### Records provided
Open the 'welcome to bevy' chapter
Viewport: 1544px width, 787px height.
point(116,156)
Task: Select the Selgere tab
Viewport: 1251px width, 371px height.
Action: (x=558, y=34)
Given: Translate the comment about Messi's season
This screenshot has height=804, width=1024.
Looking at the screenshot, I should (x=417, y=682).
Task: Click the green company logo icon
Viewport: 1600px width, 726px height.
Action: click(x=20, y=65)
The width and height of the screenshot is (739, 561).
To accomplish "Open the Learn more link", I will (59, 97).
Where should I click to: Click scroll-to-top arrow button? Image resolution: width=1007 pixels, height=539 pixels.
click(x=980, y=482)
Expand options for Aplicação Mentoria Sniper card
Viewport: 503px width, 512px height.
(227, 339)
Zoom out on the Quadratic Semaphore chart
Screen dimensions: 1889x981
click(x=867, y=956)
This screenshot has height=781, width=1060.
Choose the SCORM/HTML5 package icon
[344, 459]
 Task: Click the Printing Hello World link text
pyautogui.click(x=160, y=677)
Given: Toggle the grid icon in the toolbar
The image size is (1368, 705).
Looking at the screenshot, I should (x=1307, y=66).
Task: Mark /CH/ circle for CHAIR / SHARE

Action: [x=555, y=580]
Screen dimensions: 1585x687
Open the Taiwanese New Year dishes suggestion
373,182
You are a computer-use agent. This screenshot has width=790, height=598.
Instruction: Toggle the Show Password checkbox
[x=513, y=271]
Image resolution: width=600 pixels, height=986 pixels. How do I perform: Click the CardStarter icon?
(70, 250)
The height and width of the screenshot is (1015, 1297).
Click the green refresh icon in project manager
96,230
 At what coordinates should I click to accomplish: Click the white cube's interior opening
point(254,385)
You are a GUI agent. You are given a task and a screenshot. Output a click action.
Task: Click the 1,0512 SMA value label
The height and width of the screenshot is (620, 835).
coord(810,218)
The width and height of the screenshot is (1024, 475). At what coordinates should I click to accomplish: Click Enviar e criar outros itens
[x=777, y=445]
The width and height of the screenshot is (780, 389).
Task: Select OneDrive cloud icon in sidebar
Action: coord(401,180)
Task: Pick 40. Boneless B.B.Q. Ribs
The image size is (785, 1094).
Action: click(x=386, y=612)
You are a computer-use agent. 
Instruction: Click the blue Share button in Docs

### Task
Whenever the string "agent" shows up in a line of the entries, copy that line.

### Written solution
You are a computer-use agent. This screenshot has width=790, height=598.
You are a GUI agent. You are given a task and a screenshot. Output a click action.
You are a computer-use agent. 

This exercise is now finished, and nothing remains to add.